Releases: NatLibFi/Annif
Annif 1.2
This release introduces language detection capabilities in the REST API and CLI, improves 🤗 Hugging Face Hub integration, and also includes the usual maintenance work and minor bug fixes.
The new REST API endpoint /v1/detect-language
expects POST requests that contain a JSON object with the text whose language is to be analyzed and a list of candidate languages. Similarly, the CLI has a new command annif detect-language
. Annif projects are typically language specific, so a text of a given language needs to be processed with a project intended for that language; the language detection feature can help in this. For details see this Wiki page. The language detection is performed with the Simplemma library by @adbar et al.
The annif download
command has a new --trust-repo
option, which needs to be used if the repository to download from has not been used previously (that is if the repository does not appear in the local Hugging Face Hub cache). This option is introduced to raise awareness of the risks of downloading projects from the internet; the project downloads should only be done from trusted sources. For more information see the Hugging Face Hub documentation.
This release also includes automation of downloading the NLTK datapackage used for tokenization to simplify Annif installation. Maintenance tasks include upgrading dependencies, including a new version of Simplemma that allows better control over memory usage. The bug fixes include restoring the --host
option of the annif run
command.
Python 3.12 is now fully supported (previously NN-ensemble and STWFSA backends were not supported on Python 3.12).
Supported Python versions:
- 3.9, 3.10,. 3.11 and 3.12
Backward compatibility:
- NN ensemble projects trained with Annif v1.1 or older need to be retrained.
- For other projects, the warnings by SciKit-learn are harmless.
Enhancements
#659/#799/#800/#801/#802 Language detection in REST API and CLI
#779 Python 3.12 support
#790/#793 Automatically add metadata to Hugging Face Hub repos when uploading projects
#809 Make field widths variable in the projects list of the Hugging Face Hub Model Card
#803 Automate NLTK datapackage punkt_tab
download
#807 Add --trust-repo
option to download
CLI command
Maintenance
#724 Upgrade Simplemma & limit its memory usage
#796 Update dependencies for 1.2 release
#797/#811 Bump the github-actions versions
#805 Upgrade Docker baseimage to Python 3.12
Bug fixes
#788 Add --host
option to annif run
(credit: @dwinston)
#792 Fix limit parameter not passed to requests by HTTP backend
#808 Fix missing Hugging Face Hub token from preupload_lfs_files() parameters
Annif 1.1
This release introduces CLI commands to share projects via Hugging Face Hub, takes care of various maintenance tasks and fixes minor bugs.

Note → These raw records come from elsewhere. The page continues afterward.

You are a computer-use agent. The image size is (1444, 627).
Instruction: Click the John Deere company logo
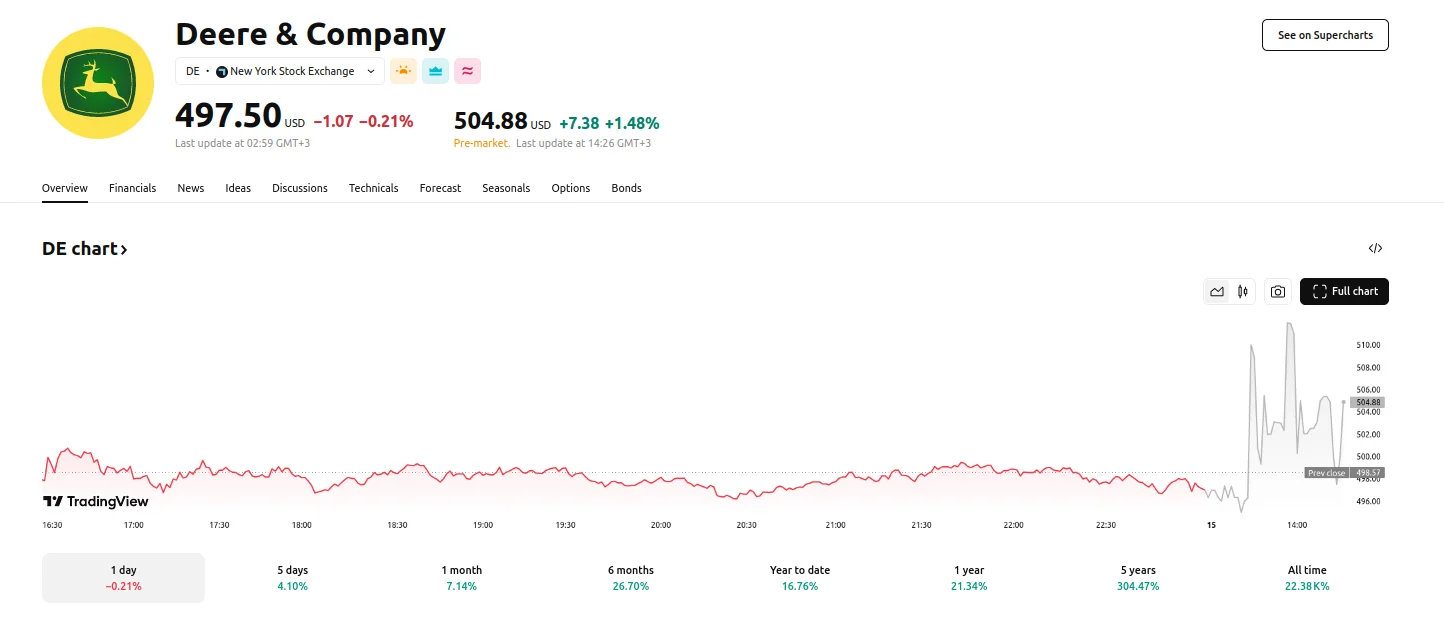[x=97, y=82]

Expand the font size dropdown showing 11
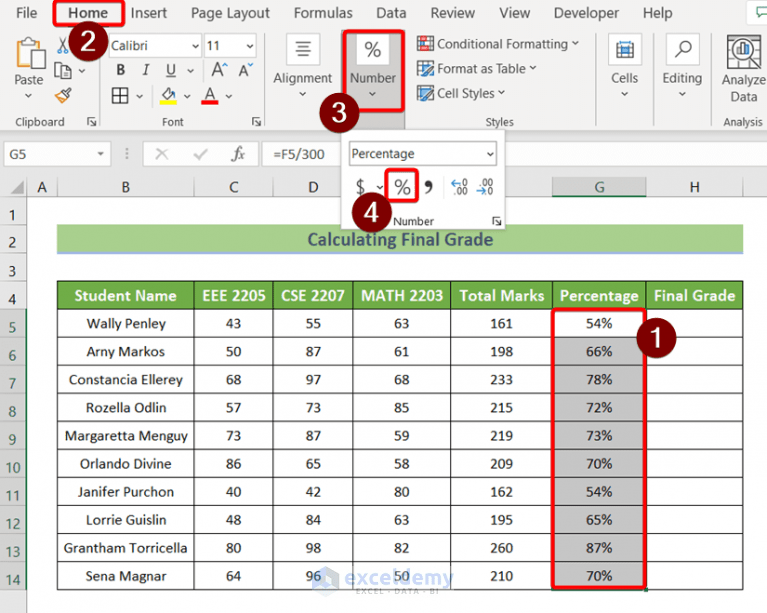[248, 46]
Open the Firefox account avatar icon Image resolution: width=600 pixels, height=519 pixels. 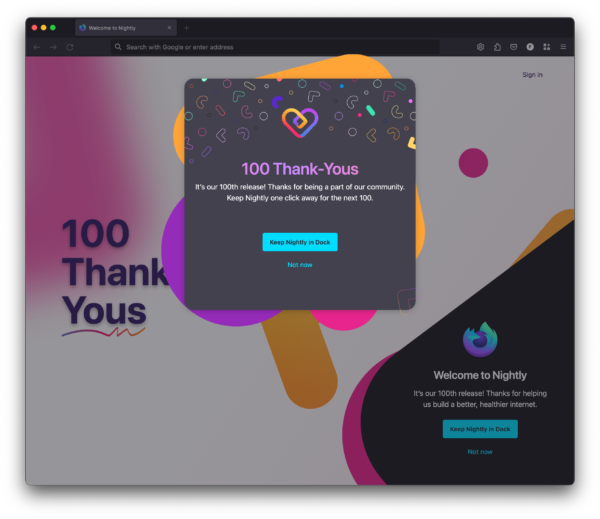pos(530,47)
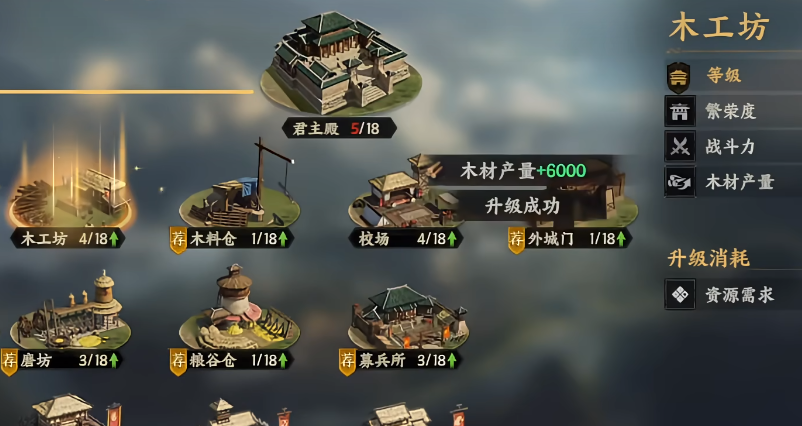
Task: Open the 木料仓 lumber warehouse building
Action: pos(239,194)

The 🤗 Hugging Face Hub intends to facilitate the sharing of AI models and datasets, and now Annif CLI includes upload
and download
commands, which can be used to push and pull a set of selected projects and vocabularies to and from a Hugging Face Hub repository. In this release these commands are regarded experimental; there can be changes in them in the future. See this Wiki page for more information about the commands. See also this Hugging Face Hub collection which contains the projects served at Finto AI.
Connexion dependency is upgraded to Connexion 3. From now on, when running Annif with Gunicorn, it is required to use Uvicorn workers; the workers can be set using the option --worker-class uvicorn.workers.UvicornWorker
, see Connexion 3 documentation for more details. However, Docker image users do not have to add this option because an enviroment variable in the Docker image sets the worker-class. Two changes due to the upgrade to Connexion 3 relate to the REST API:
- the header
Access-Control-Allow-Origin: *
is now included in the response only if there's an Origin header in the request, whereas before that header was sent if the Origin header was not present in the request, - the URL
/v1/projects/
used to give a 404 response, but now it redirects to the correct URL/v1/projects
.
Support for Python 3.8 is removed. Python 3.12 is supported except for NN-ensemble and STWFSA backends.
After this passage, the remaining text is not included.